A che serve avere un profilo professionale e una formazione universitaria, se poi siamo costretti a fare di tutto e di più, in barba alla qualità e alle competenze, togliendo di fatto il nursing agli utenti per dedicarci alla ramazza? A che serve il DM 77/22, se il disegno che prevede un approccio almeno in parte diverso alla salute non contempla l’assunzione e la valorizzazione degli infermieri, riducendo tutto solamente a una mera enunciazione di strutture e di principi che costruisce solamente scatole vuote? Vuote di infermieri, e per questo vuote di salute.

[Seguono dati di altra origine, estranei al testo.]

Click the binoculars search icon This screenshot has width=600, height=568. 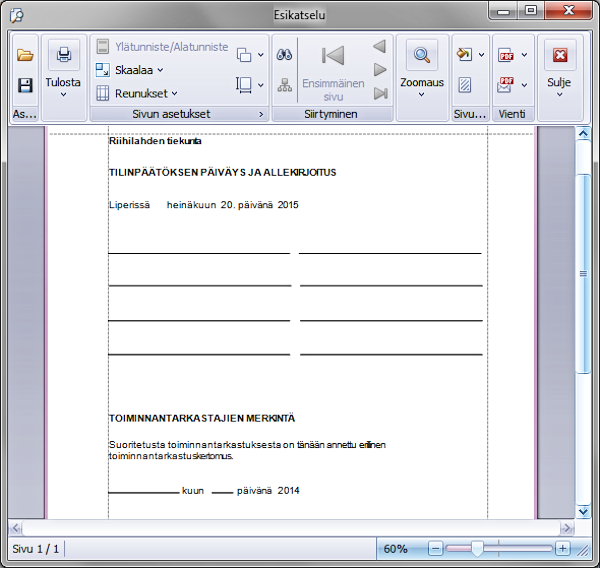coord(284,55)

A cosa giova indignarsi e stupirsi che i giovani sempre più disertino i corsi di laurea in Infermieristica? Cosa offre loro l’intraprendere un percorso di studi lungo e faticoso, una volta lureati? Sottoccupazione, sfruttamento, nessuna considerazione del ruolo e delle competenze, stipendi tra i più bassi d’Europa, turni doppi e massacranti, riposi il più delle volte saltati, impossibilità materiale di svolgere il processo di nursing come si dovrebbe, considerazione da operai tuttofare e non da professionisti della salute. Così, tanto per dire le più evidenti.
A questo punto credo che non sia più possibile rimandare la presa di coscienza della situazione, che sta divenendo sempre più pericolosa per la sostenibilità del Ssn. Altrimenti i giovani non sceglieranno più la professione. E se anche qualcuno lo facesse, una volta laureato fuggirebbe dove questo improponibile giogo è stato superato da tempo e gli infermieri sono considerati per ciò che sono.
Ai decisori politici, organizzativi e aziendali l’ardua sentenza: o lasciamo distruggere il sistema salute dalla tempesta, oppure cerchiamo di alzare argini robusti per superarla. Iniziando già da ora a vedere oltre il naso e pensando a un futuro possibile. Sappiate, però, che nessun argine potrà essere alzato senza affrontare e risolvere, almeno in gran parte, la questione infermieristica.